Last fall, the State-Tribal Relations Committee asked the Legislature to push the Department of Homeland Security to establish a tribal police academy in South Dakota. The 2026 Legislature passed a resolution (HCR 6001) to that effect, over the objection of a few ICEy wingnuts who probably don’t want the thin blue line getting tinged with red.
But Kristi Noem, who as Secretary of Homeland Security showed was really good at speeding Department dollars to her chums, was apparently too distracted to notice her homeys’ cry for some pork pork (and given ICE’s fascism and local cops’ cash-induced collaboration, is it time to start calling cops “pigs” again?). And now that Kristi’s gone, another former governor turned Cabinet member who knows how to keep and use his position has tossed the Indian police academy to a facility in his home state:
Camp Grafton, a North Dakota National Guard base near Devils Lake, is currently the site of advanced law enforcement training for the BIA. It’s now set to host basic law enforcement training for BIA recruits, as well as for recruits from local tribal police departments, law enforcement communications and correctional agencies.
The news was tucked into a wider-reaching executive order from U.S. Interior Secretary and former North Dakota Gov. Doug Burgum to create an Indian Country Violent Crime Task Force.
…Burgum advocated to bring BIA basic training to Camp Grafton while serving as North Dakota governor.
During a U.S. Senate Committee on Indian Affairs field hearing in 2019 in Bismarck, he said a Camp Grafton BIA academy would help recruit tribal officers across the region [link added; John Hult, “Tribal Law Enforcement Academy, Requested by South Dakota, Will Be Located in North Dakota,” South Dakota Searchlight, 2026.05.06].
Burgum’s order says basic training courses for Indian cops are to begin “in the second quarter of fiscal year 2026”, which Hult points out began in January.
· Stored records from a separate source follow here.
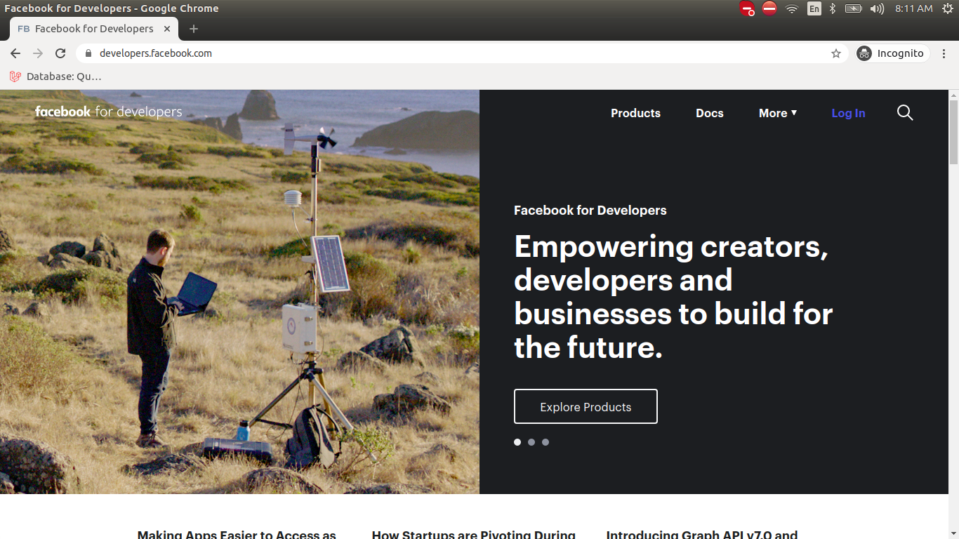Open the site search magnifier icon
This screenshot has width=959, height=539.
(905, 113)
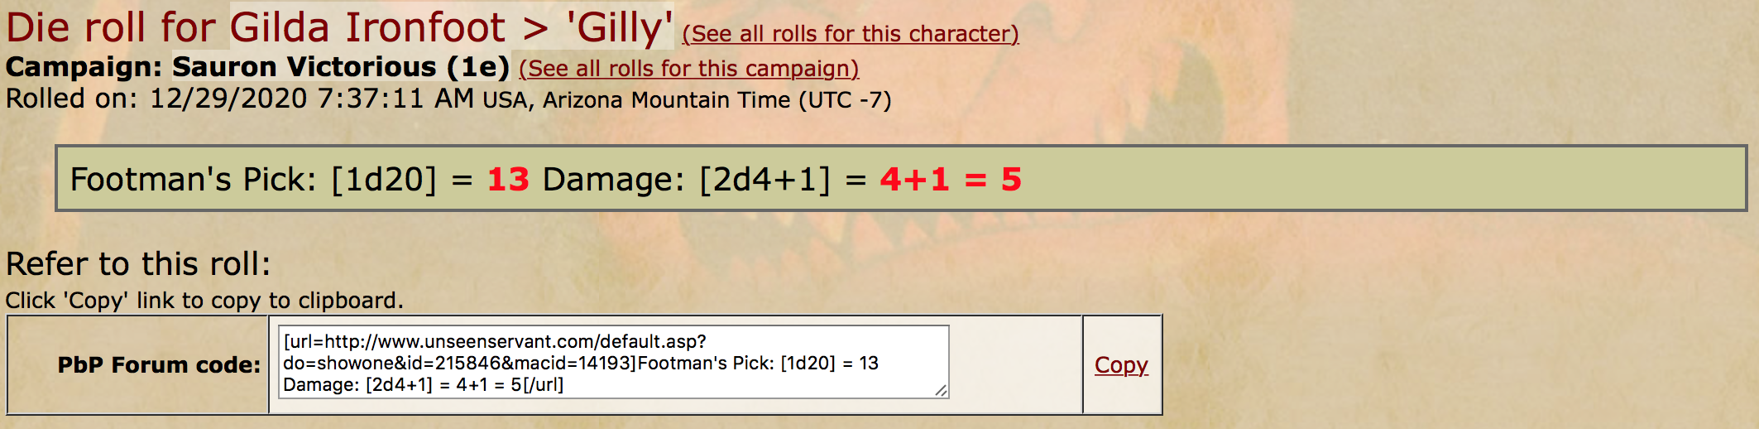Click the red 4+1 = 5 damage result
Image resolution: width=1759 pixels, height=429 pixels.
coord(951,179)
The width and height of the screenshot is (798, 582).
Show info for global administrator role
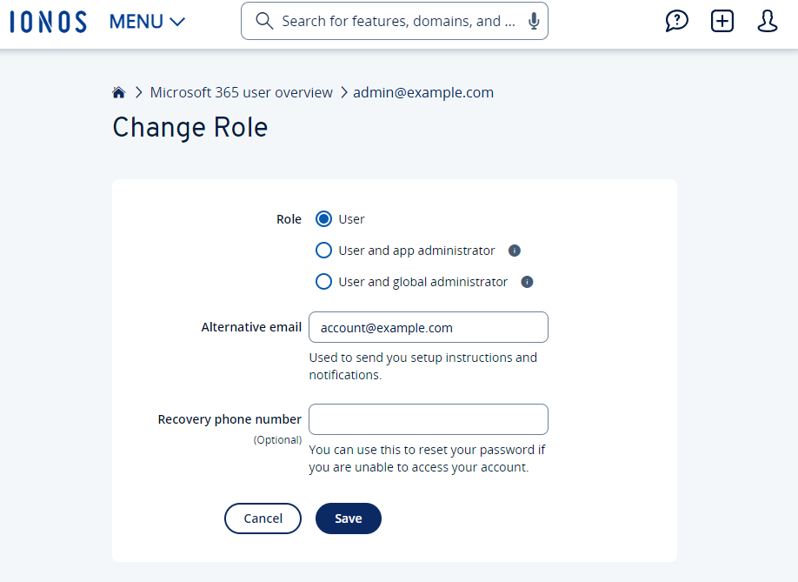pos(527,282)
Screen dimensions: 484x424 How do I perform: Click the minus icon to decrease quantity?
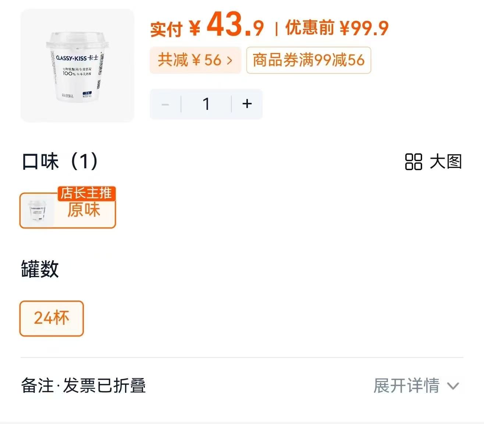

Hult couldn’t get an answer from Interior on when basic training will actually start.
Camp Grafton and Devil’s Lake are a shorter drive for South Dakota’s aspiring tribal cops than the national BIA cop school in Artesia, New Mexico. But we missed a chance to train our tribal police here and bring another steady stream of federal dollars to stimulate the economy in Pierre, Flandreau, or Pine Ridge.